-- REQUIRED WORK --
Set out the rows from the line holding "Given: Check the" through the line holding "This screenshot has height=402, width=600.", inclusive, as a JSON list of strings with one string per line and no blank lines. Leave the pictures out of the answer.

-- Rows for locating text and elements --
· · ·
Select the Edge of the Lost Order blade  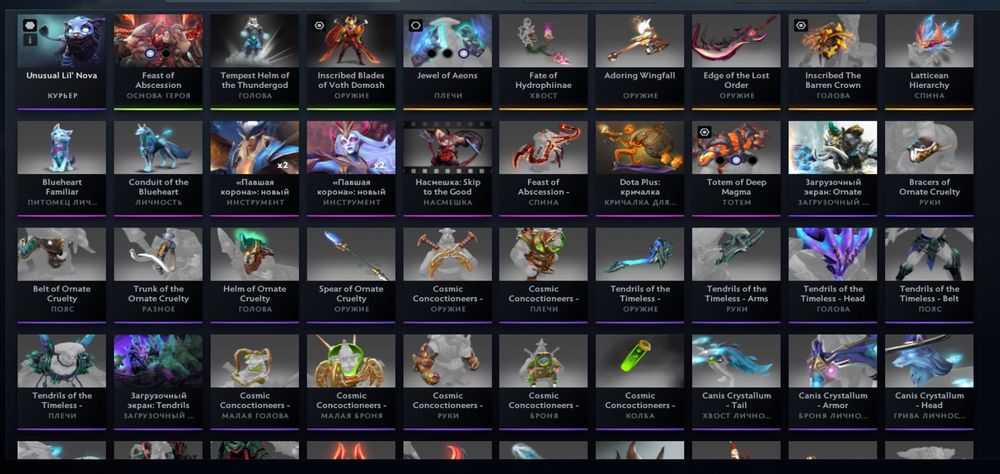pyautogui.click(x=736, y=61)
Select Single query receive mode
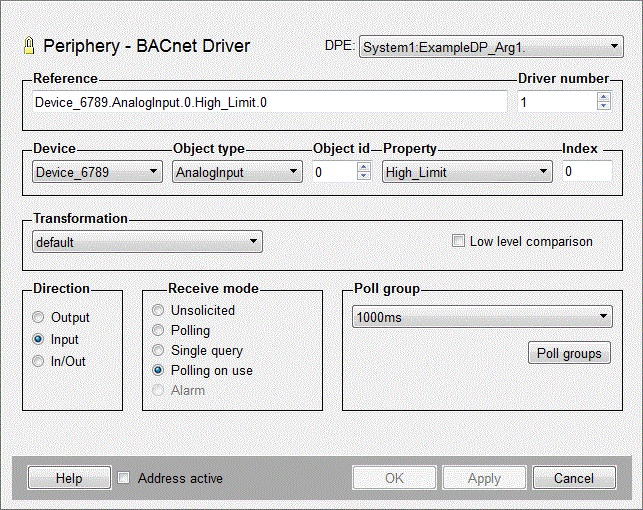The height and width of the screenshot is (510, 643). click(158, 351)
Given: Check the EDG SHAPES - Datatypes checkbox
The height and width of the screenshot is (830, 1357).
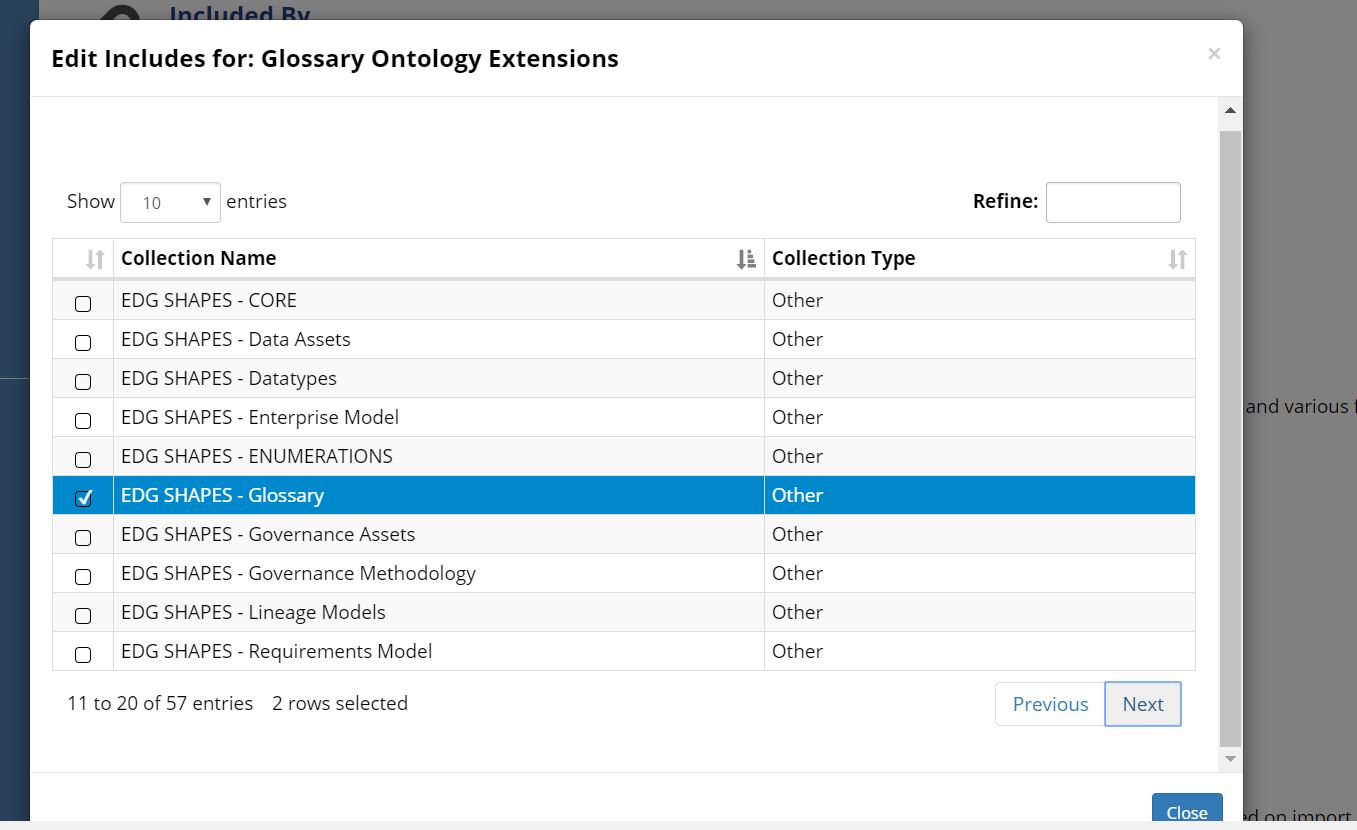Looking at the screenshot, I should 83,381.
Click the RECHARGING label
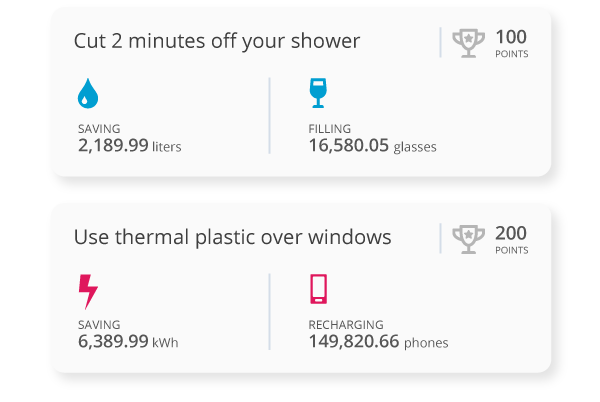This screenshot has height=402, width=600. [x=346, y=325]

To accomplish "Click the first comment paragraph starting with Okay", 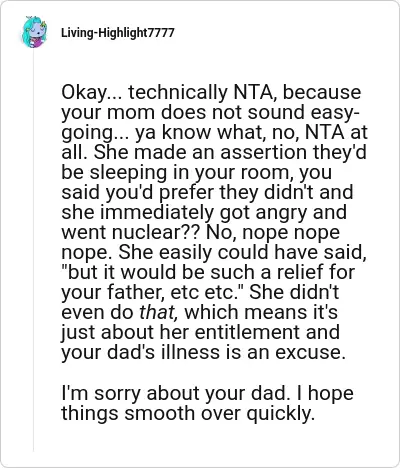I will pyautogui.click(x=214, y=222).
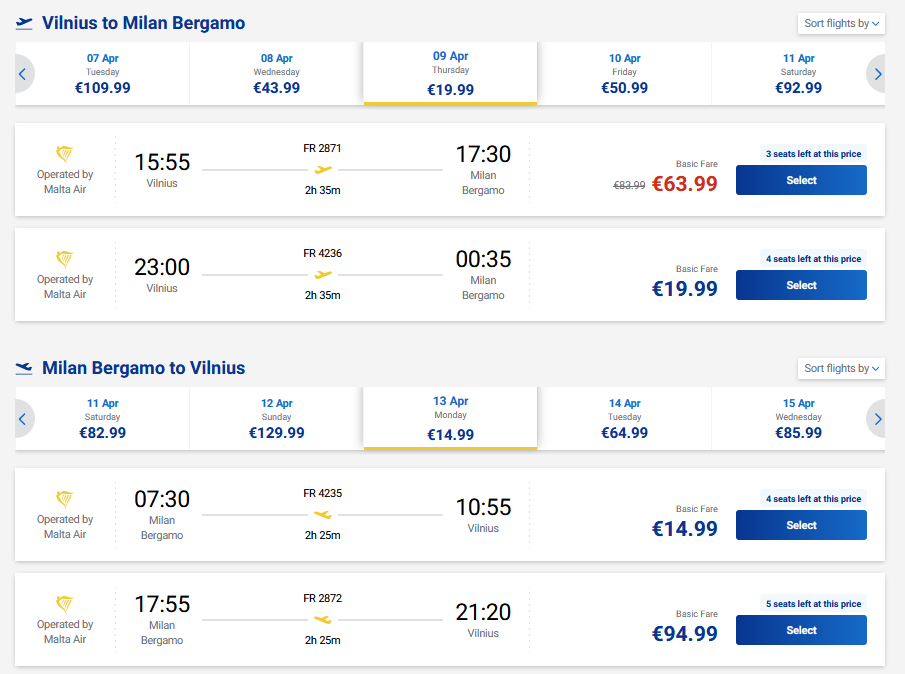The height and width of the screenshot is (674, 905).
Task: Open Sort flights by for the outbound flights
Action: 841,23
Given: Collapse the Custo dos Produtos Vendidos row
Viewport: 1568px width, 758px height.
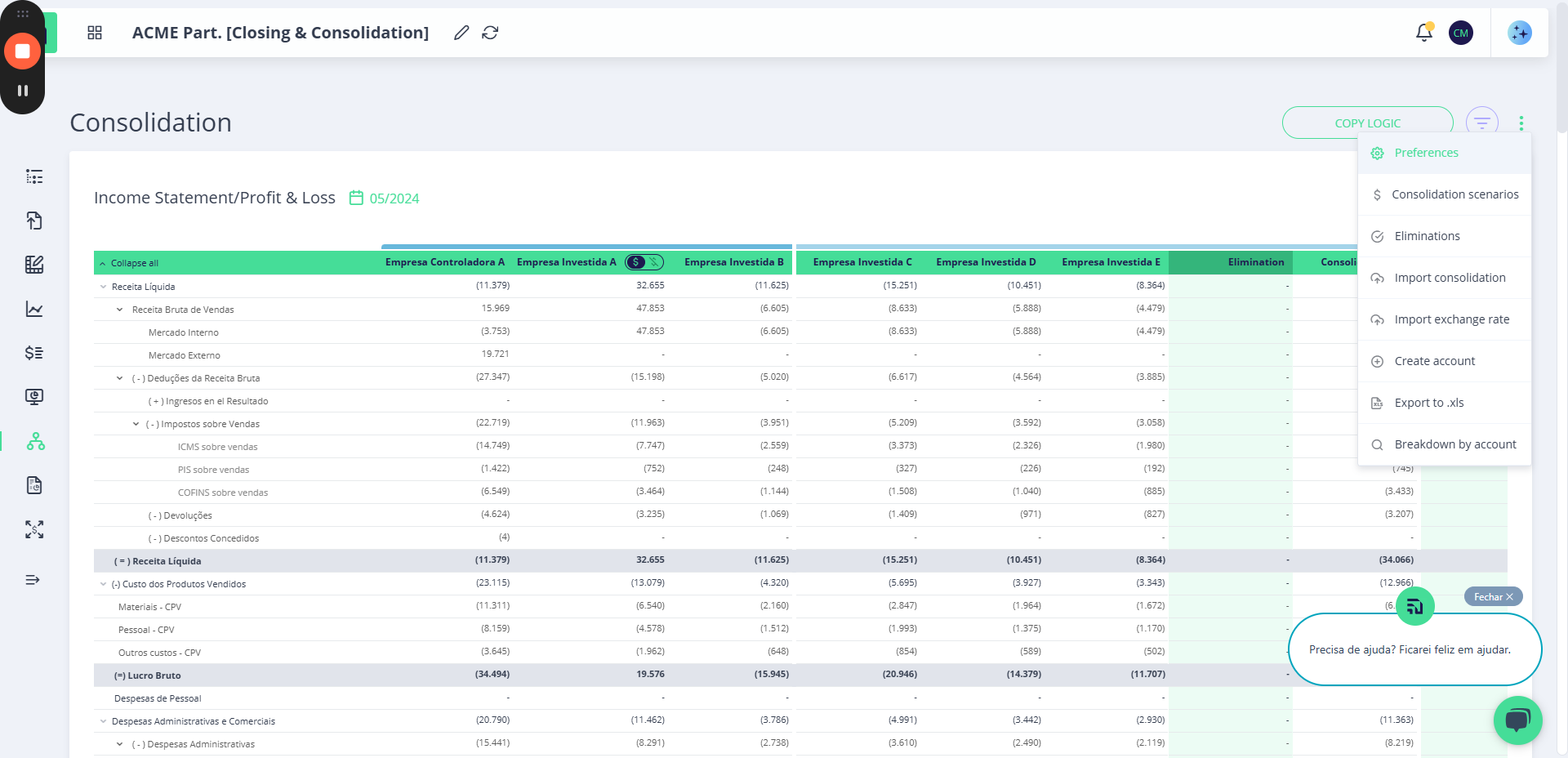Looking at the screenshot, I should (x=104, y=584).
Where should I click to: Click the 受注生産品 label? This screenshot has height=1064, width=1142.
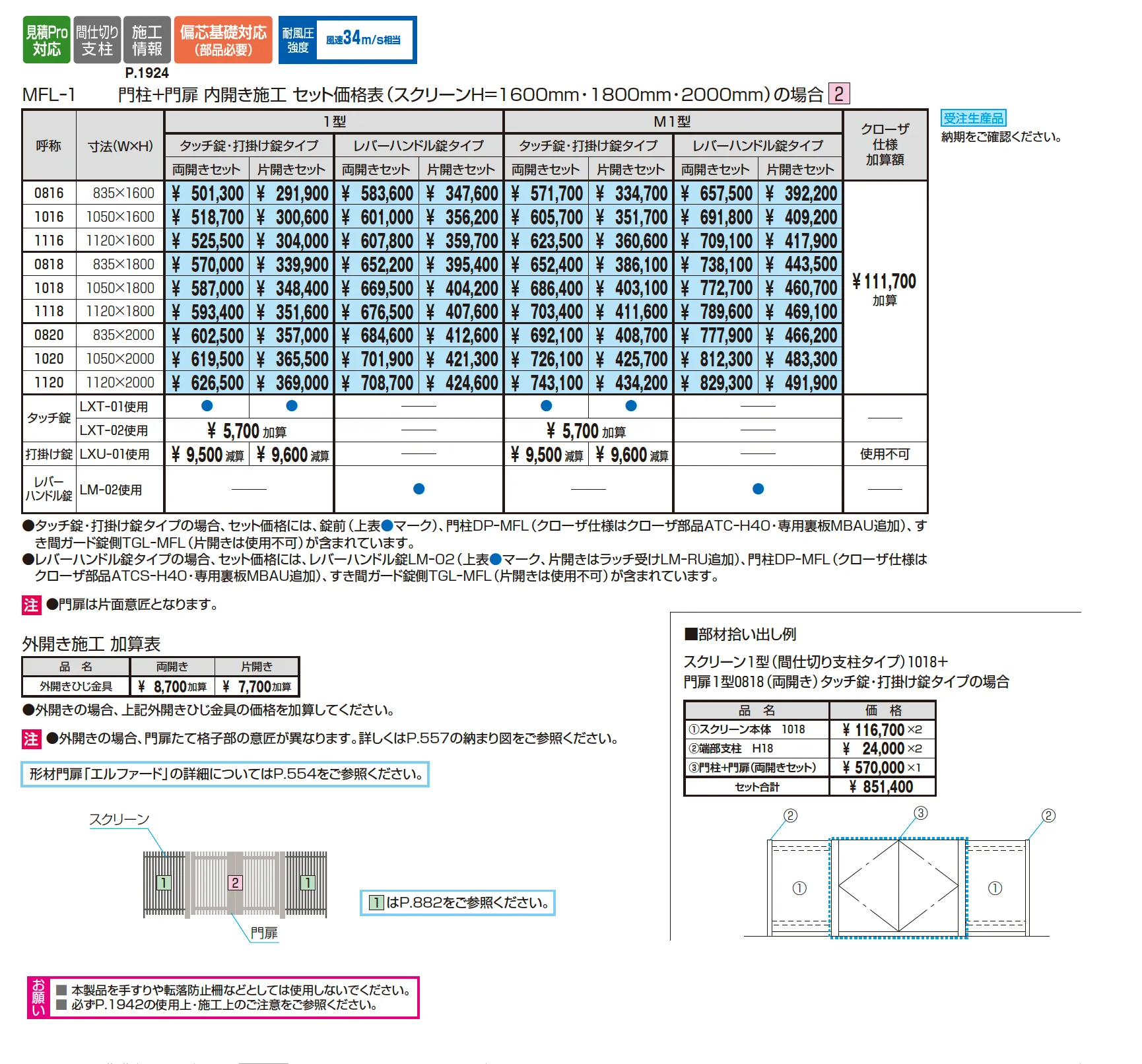click(x=973, y=118)
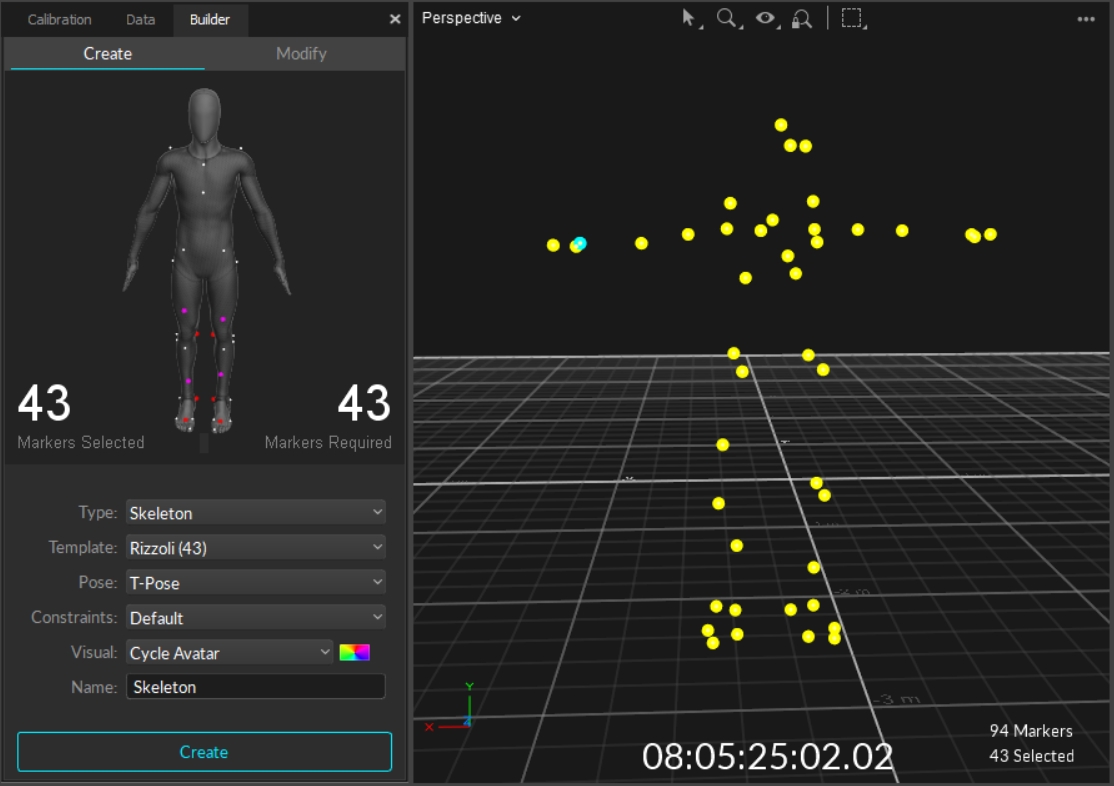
· · ·
-- SOLUTION FOR THIS PROBLEM --
[
  "Given: Check the EDG SHAPES - Datatypes checkbox",
  "The height and width of the screenshot is (830, 1357).",
  "Looking at the screenshot, I should 83,381.",
  "Click the RECHARGING label",
  "This screenshot has height=402, width=600. [x=346, y=325]"
]